The shaky handhelds lose a bit of their power by the second half of the film, as they are hard to follow and not pleasant on the eyes. What’s even more dizzying are the numerous shots of b-roll dominated by paparazzi camera flashes. I get what the director is trying to do here, putting the audience in Winehouse’s shoes, but really – once or twice would have been sufficient to drive the point home. It’s a curious misstep for a documentary that tries to bridge the distance between Winehouse’s public persona and the genuine person beneath it.

Winehouse is part of the new generation where every mundane part of life is recorded and documented in some way, and thus easily recalled after the fact. This one worked in Winehouse’s favour, as she had such a quirky, weird, but magnetic personality. There’s one hilarious bit where an interviewer compares her to Dido – Winehouse’s resulting deadpan wit and unwillingness to play to the cameras is a joy to behold.

As Winehouse gets popular and more reluctantly commercial, she becomes more lured into the sex, drugs and rock-and-roll lifestyle.
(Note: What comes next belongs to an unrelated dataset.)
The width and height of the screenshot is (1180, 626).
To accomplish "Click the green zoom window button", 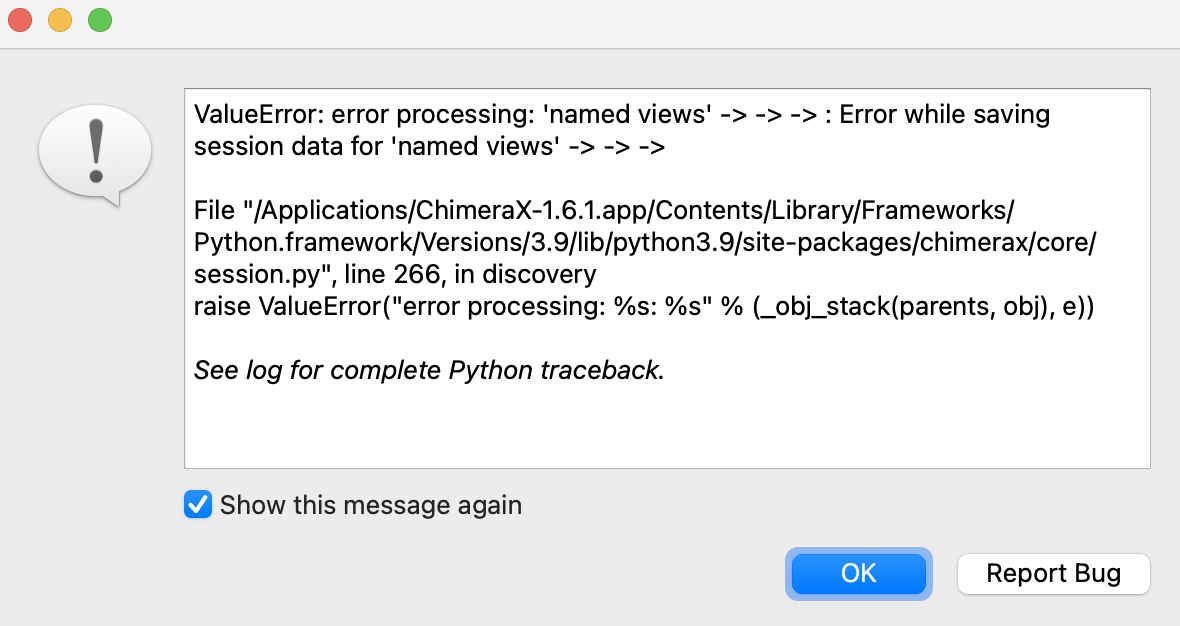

Kapadia lays most of the blame on the lack of parental guidance, a disastrous stint with a drug-enabling husband, and ongoing battles with eating disorders. Curiously, Amy is relatively light on turning the lens onto the industry itself, which expects and perpetuates self-harm behaviour and ‘the lifestyle’ among signed artists.

Image: Mongrel Media / Getty Images

Image: Mongrel Media / Getty Images

At its heart, Amy is a familiar archetype of in a long line of talented, broken tragic artists. Her voice is heartbreaking in context, and her signature song-writing is featured predominantly throughout. Especially notable is the treatment of Back to Black, filmed in a dingy recording studio in LA. Certain parts of the track are stripped down to Winehouse’s voice – no production, no backup. You get just how good she really was, and the take seems a fitting elegy to the artist’s spirit and vocal genius.

Or is it? Back to Black, in many ways, was the start of Winehouse’s downfall – an indicator of her loss of agency and creative input. Tony Bennett’s interview says it best – Amy Winehouse gets jazz like no one else. My hope is that through seeing this documentary, audiences will become curious about the work that inspired and drove her best, beyond that one incredibly catchy ballad.

Watch this if you’re an die-hard Winehouse fan; the early live performances alone are worth the price of admission. On a technical standpoint, however, I’ve seen tighter and more put-together documentaries: Amy rides the trainwreck of Winehouse’s later years with mounting detail, getting too caught up in the process and dragging out the inevitable conclusion.


For the sheer importance of the subject matter, I give it a 4 out of 5 with one warning – be prepared for lots of seizure-inducing camera flashes.